Task>
All lines from the one containing "Task: Open calendar" through the end of the material are to be given back exactly, without pictures.
:::::
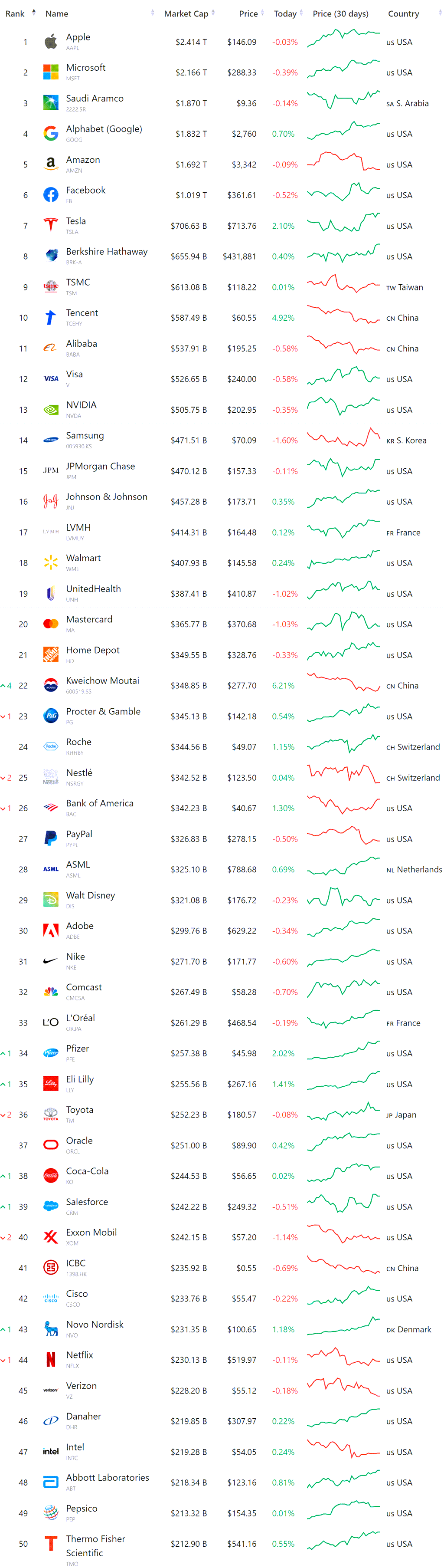The height and width of the screenshot is (1568, 444).
Task: Click the Apple company logo
Action: pos(50,41)

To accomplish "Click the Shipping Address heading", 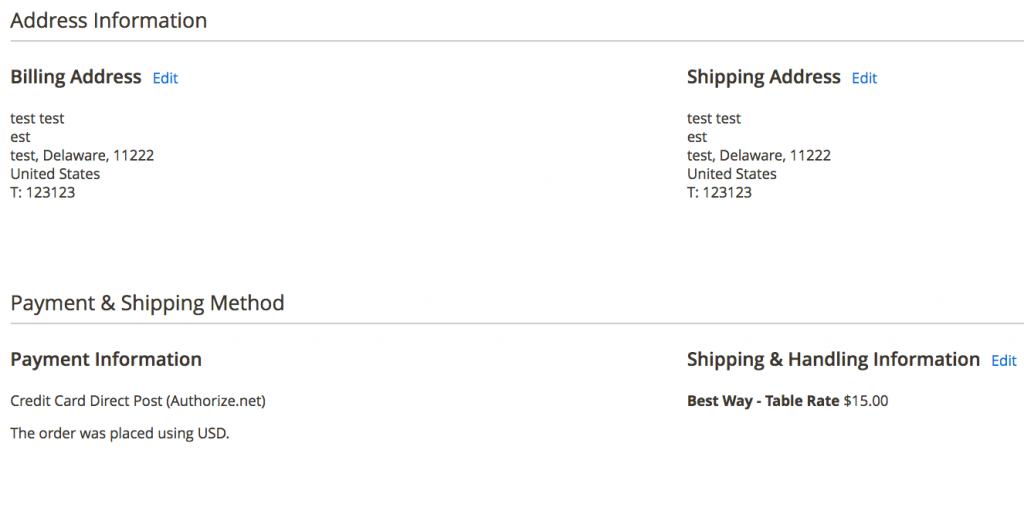I will click(x=763, y=77).
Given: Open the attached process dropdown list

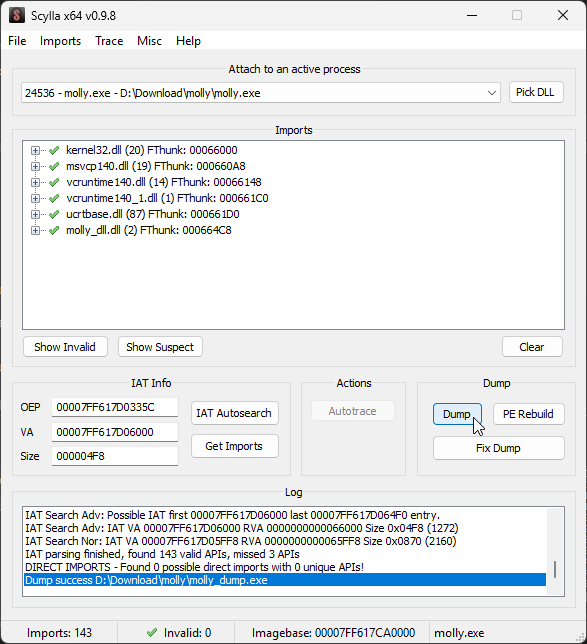Looking at the screenshot, I should pos(492,93).
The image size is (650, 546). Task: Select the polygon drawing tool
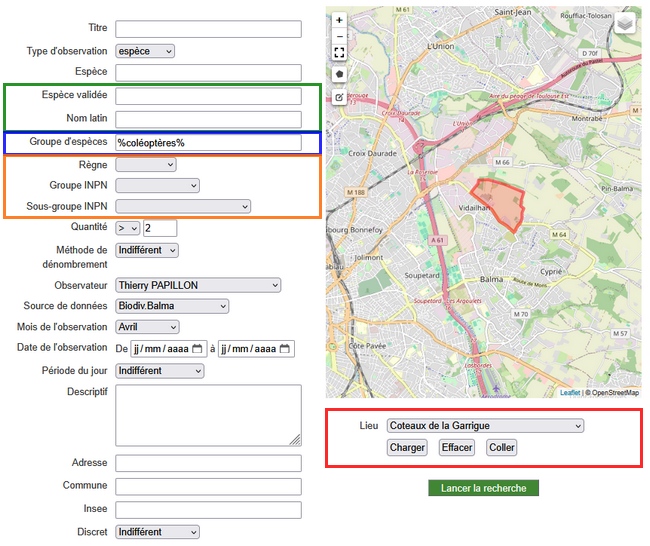coord(339,74)
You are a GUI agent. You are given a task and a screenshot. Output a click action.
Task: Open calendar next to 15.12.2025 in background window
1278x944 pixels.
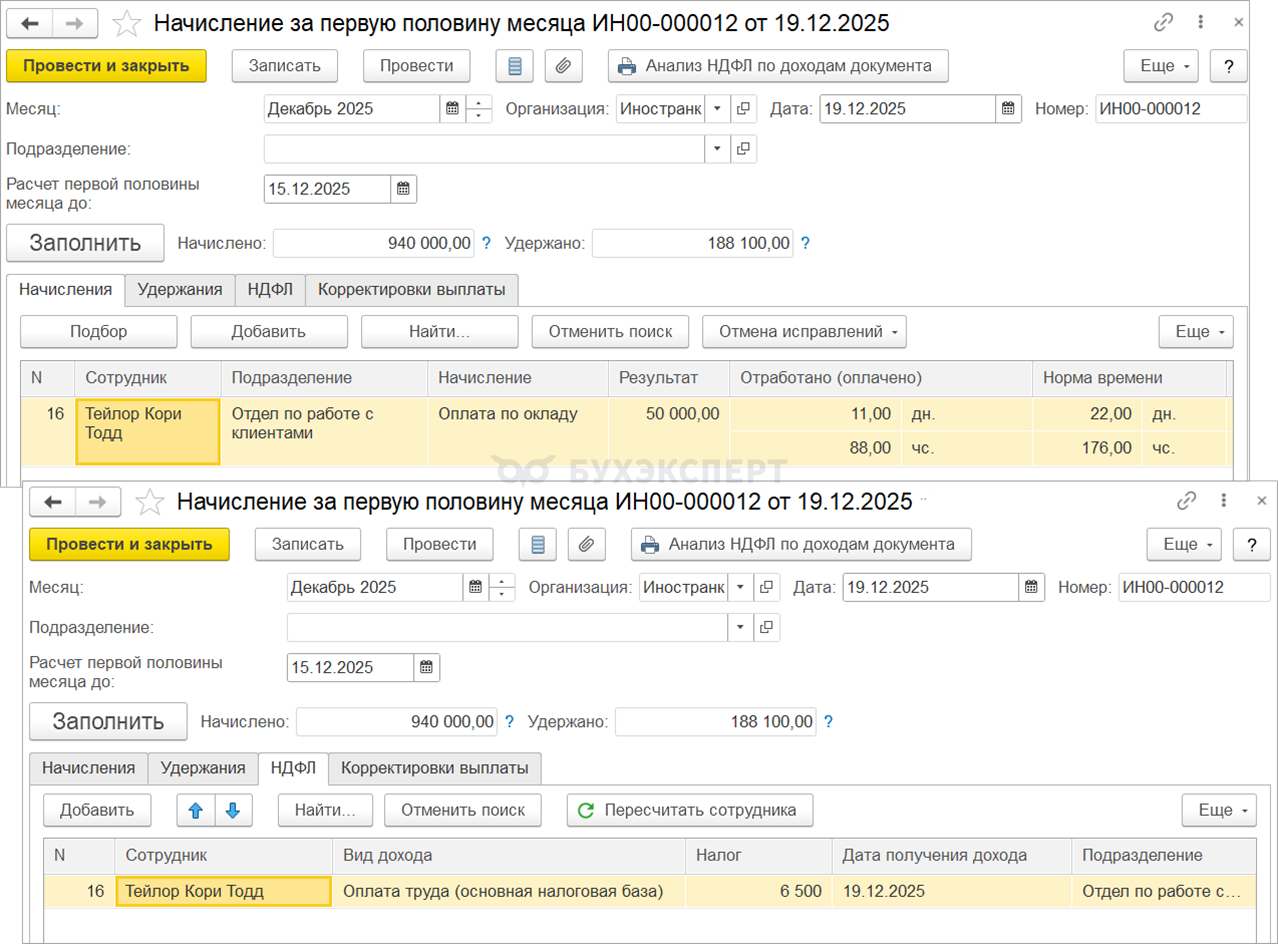point(403,189)
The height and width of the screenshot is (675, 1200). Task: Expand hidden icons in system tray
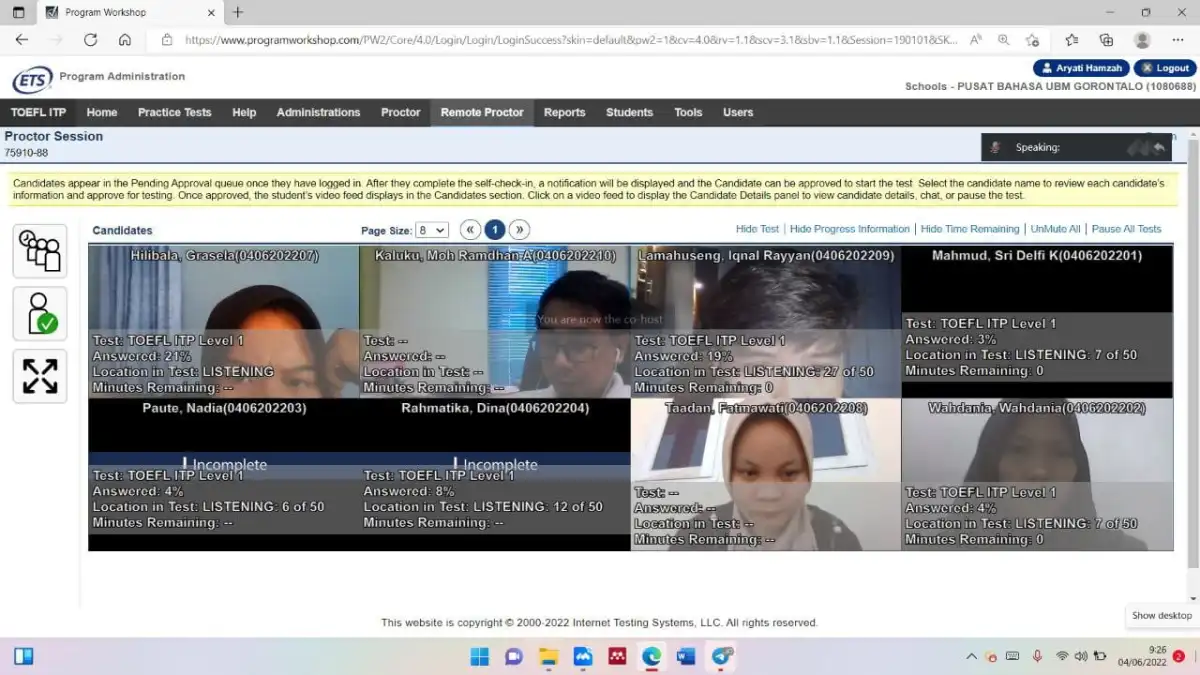(x=971, y=656)
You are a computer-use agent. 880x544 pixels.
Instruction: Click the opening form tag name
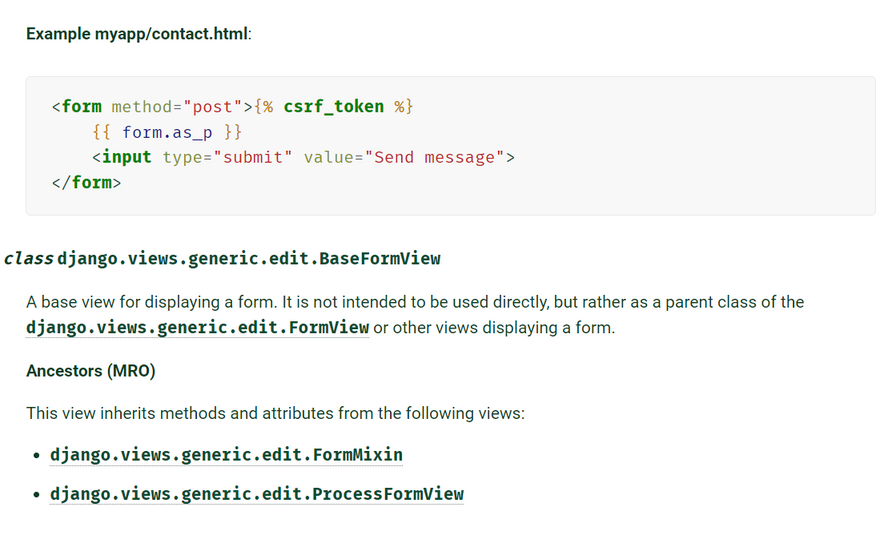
:::::
Reply to the task>
Task: Open calendar next to 15.12.2025 in background window
1278x944 pixels.
point(403,189)
The height and width of the screenshot is (675, 1200). Task: Expand hidden icons in system tray
(x=971, y=656)
You are a computer-use agent. 880x544 pixels.
Instruction: Click the opening form tag name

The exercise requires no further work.